Так оно и продолжалось. В первые дни она чувствовала себя настоящей новобрачной и никак не могла дождаться наступления ночи. Ему следовало быть осмотрительным за двоих: помнить, что лишь самые юные способны долгое время выдерживать еженощные плотские наслаждения до самого рассвета; быть нежным; признавать, что накал любых отношений снижается со временем, и, рано или поздно, огонь начинает гореть уже не столь ярко. Он был уверен, что справится и с этим. Реальный мир порой требовал самой разнообразной платы. Чтобы сбросить избыток энергии, он мог прибегнуть к тренировкам по фехтованию и стрельбе из лука. Юлиуса он заставлял сопровождать его туда, и даже уговорил присоединиться Тоби с Грегорио.
Они не выказали особой радости, хотя, оказавшись на месте, похоже все-таки получили удовольствие. Он надеялся, ради компании, что эти трое подружатся между собой; и старался побольше загружать их работой, чтобы они привыкли помогать друг другу. Они и, правда, сдружились. Все трое были примерно одного возраста, и профессионалы в своем деле. Для них скорее он сам был чужаком, и именно так они к нему и относились. Николас сказал себе, что как только решит еще несколько проблем, то настанет время заняться и этой троицей, а затем строить планы на будущее.
Вскоре после этого пришли бумаги на квасцы. Первое из тех событий, что он ожидал с таким нетерпением. Оставалось лишь претворить в жизнь прежние договоренности. Кое-что Николас препоручил Тоби, а сам направился с визитом в дом Адорне.
Они уже виделись после возвращения Николаса, но им не было нужды говорить о Феликсе. Также они не затрагивали и смерть Жаака де Флёри, которую городские власти восприняли с похвальным спокойствием. После свадьбы, состоявшейся в этом доме, Маргрит Адорне стала добрым другом Марианны, поддерживая ее в первые дни утраты, а теперь помогая с дочерьми.
Николас полагал, что не будет ничего неожиданного в том, если Тильда с Катериной, злясь и ревнуя, пожелают насладиться всем тем, чем сейчас наслаждалась их мать, и вовсю предадутся шальным забавам с молодыми людьми своего круга. Кому-то необходимо было сдерживать их, ибо все, что им требовалось на самом деле, это внимание и строгость. Но Марианна и Маргрит прекрасно справлялись вдвоем.
Адорне был не меньше Николаса рад получению бумаг из Венеции, и они проговорили долгое время, обсуждая все подробности сделки. Адорне сегодня надел черный дублет и верхнее платье, из почтения к друзьям-шотландцам, которые недавно лишились своего короля. Николас тут же подумал, что очень скоро будет большой спрос на черную ткань. Красильщик всегда остается красильщиком…
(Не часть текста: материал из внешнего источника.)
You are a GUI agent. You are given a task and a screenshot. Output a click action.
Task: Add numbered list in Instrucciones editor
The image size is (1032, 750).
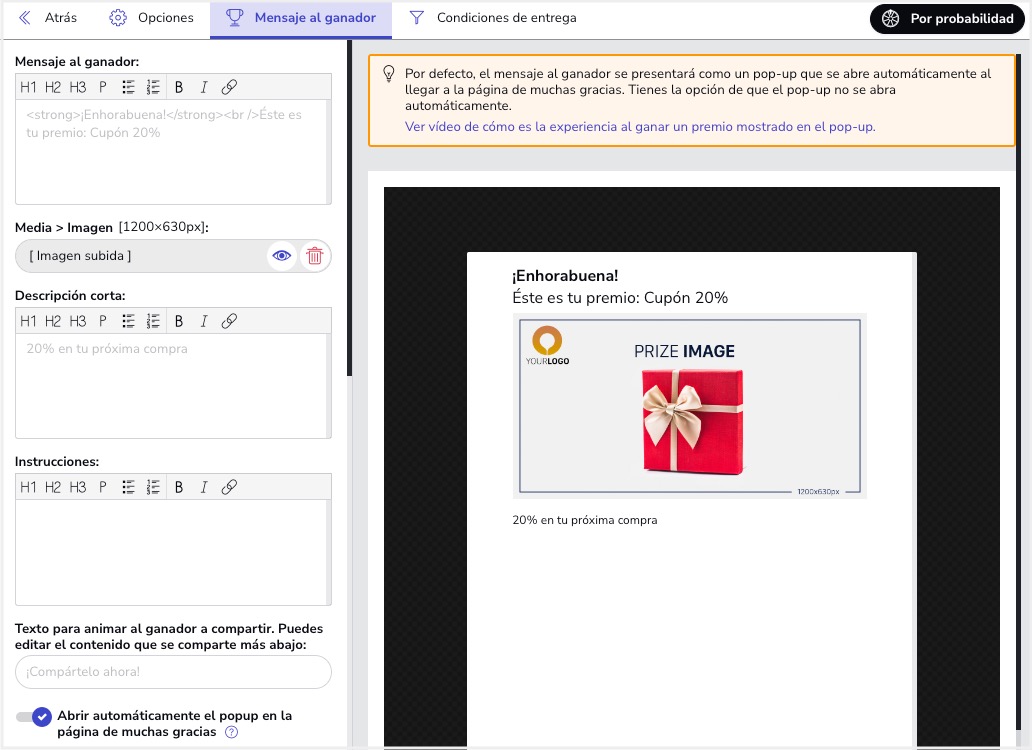153,487
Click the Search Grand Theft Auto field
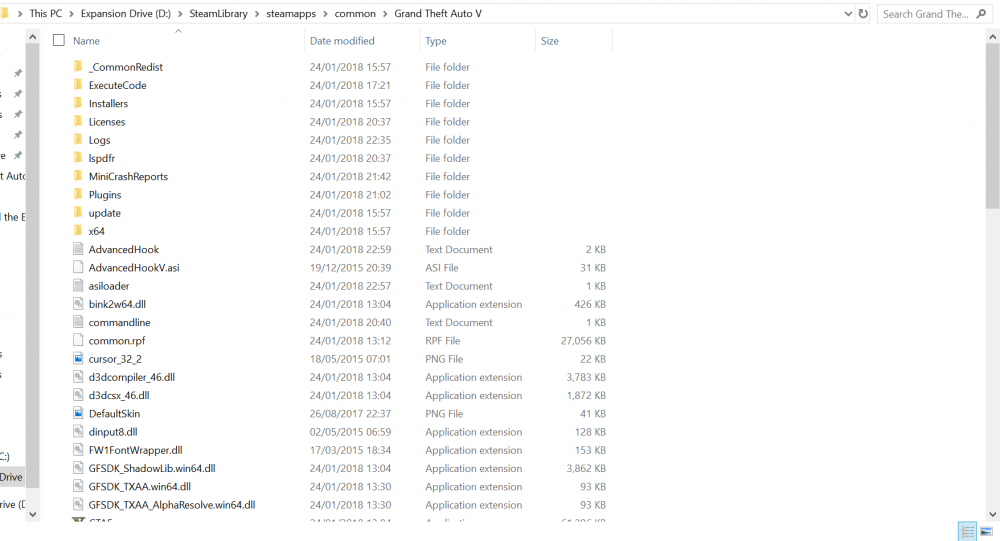The height and width of the screenshot is (541, 1000). [925, 13]
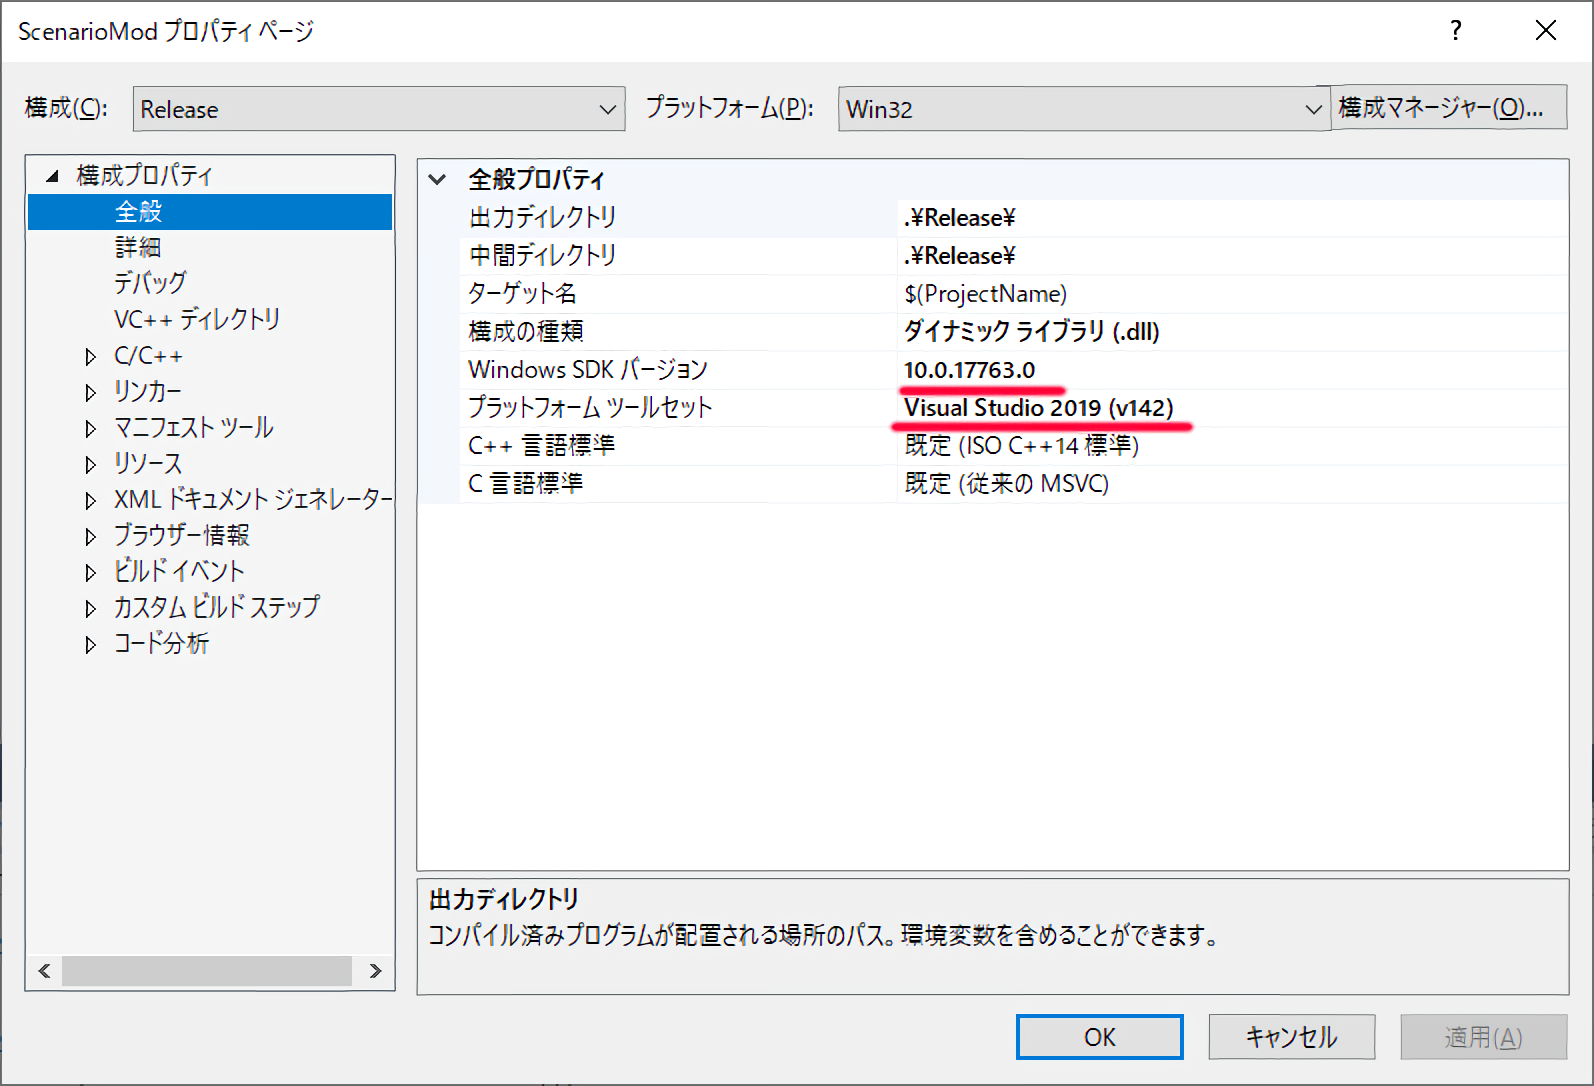Viewport: 1594px width, 1086px height.
Task: Select 詳細 in the property tree
Action: click(138, 247)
— Ты знаешь, что Проспер де Камулио собирается в Генаппу? — спросил его Адорне.
Жаркая ночь в Милане. Тома Адорно, и, разумеется, Феликс.
— По делам генуэзцев? — уточнил Николас. — Или герцога Франческо?
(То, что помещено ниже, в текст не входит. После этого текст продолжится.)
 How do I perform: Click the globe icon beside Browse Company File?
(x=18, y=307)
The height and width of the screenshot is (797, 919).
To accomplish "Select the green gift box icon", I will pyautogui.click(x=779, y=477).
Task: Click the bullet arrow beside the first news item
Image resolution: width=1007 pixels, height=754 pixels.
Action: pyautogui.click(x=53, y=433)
— Как посланец герцога Миланского, — отозвался Адорне. — Сейчас обсуждается союз между дофином и Миланом. Не могу поверить, что для тебя это новость.
— Нет, — сказал Николас. — Он задержится надолго?
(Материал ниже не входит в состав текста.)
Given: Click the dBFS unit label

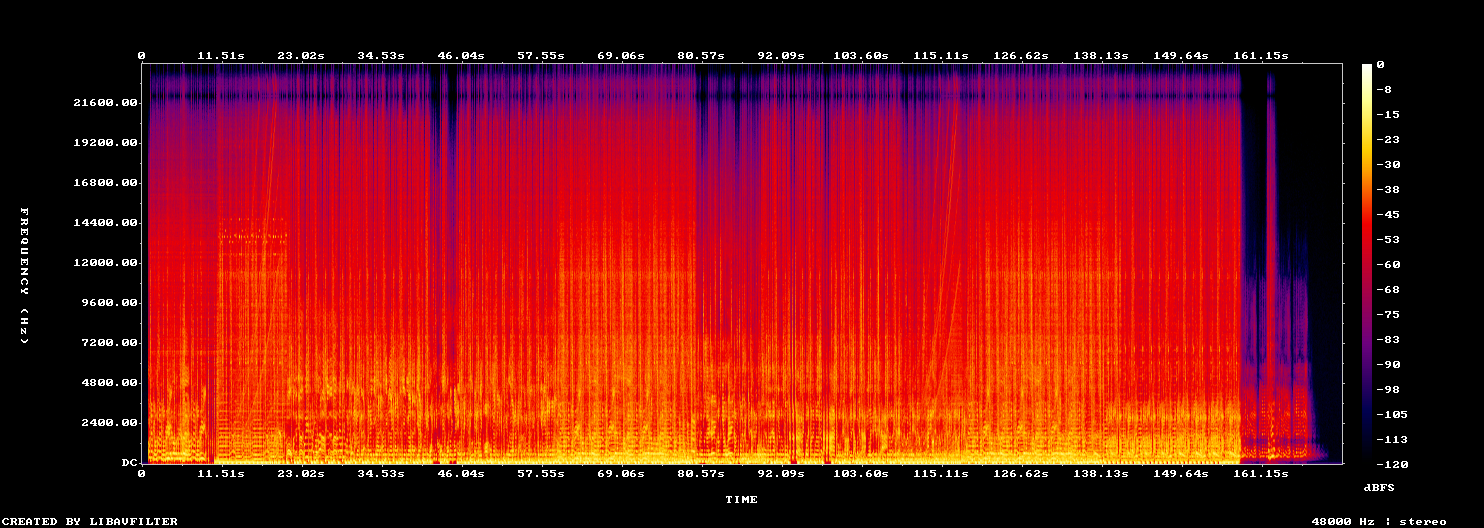Looking at the screenshot, I should click(x=1379, y=487).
— Достаточно надолго, чтобы представить тебя тем людям, которых ты ждешь. Точно так же, как в случае с Миланом и дофином, обстоятельства толкают к союзу Венецию и Геную. Я лишь надеюсь, что если ты решишься улечься на это брачное ложе, то сможешь подняться с него живым. — Он помолчал. Николас, который уже научился хранить молчание, когда требуется, ничего не ответил. Ансельм Адорне улыбнулся и, взяв ленточку, принялся связывать бумаги. — Завтра будет заупокойная месса по Джеймсу, королю Шотландии. У вас с супругой хватит смелости появиться там?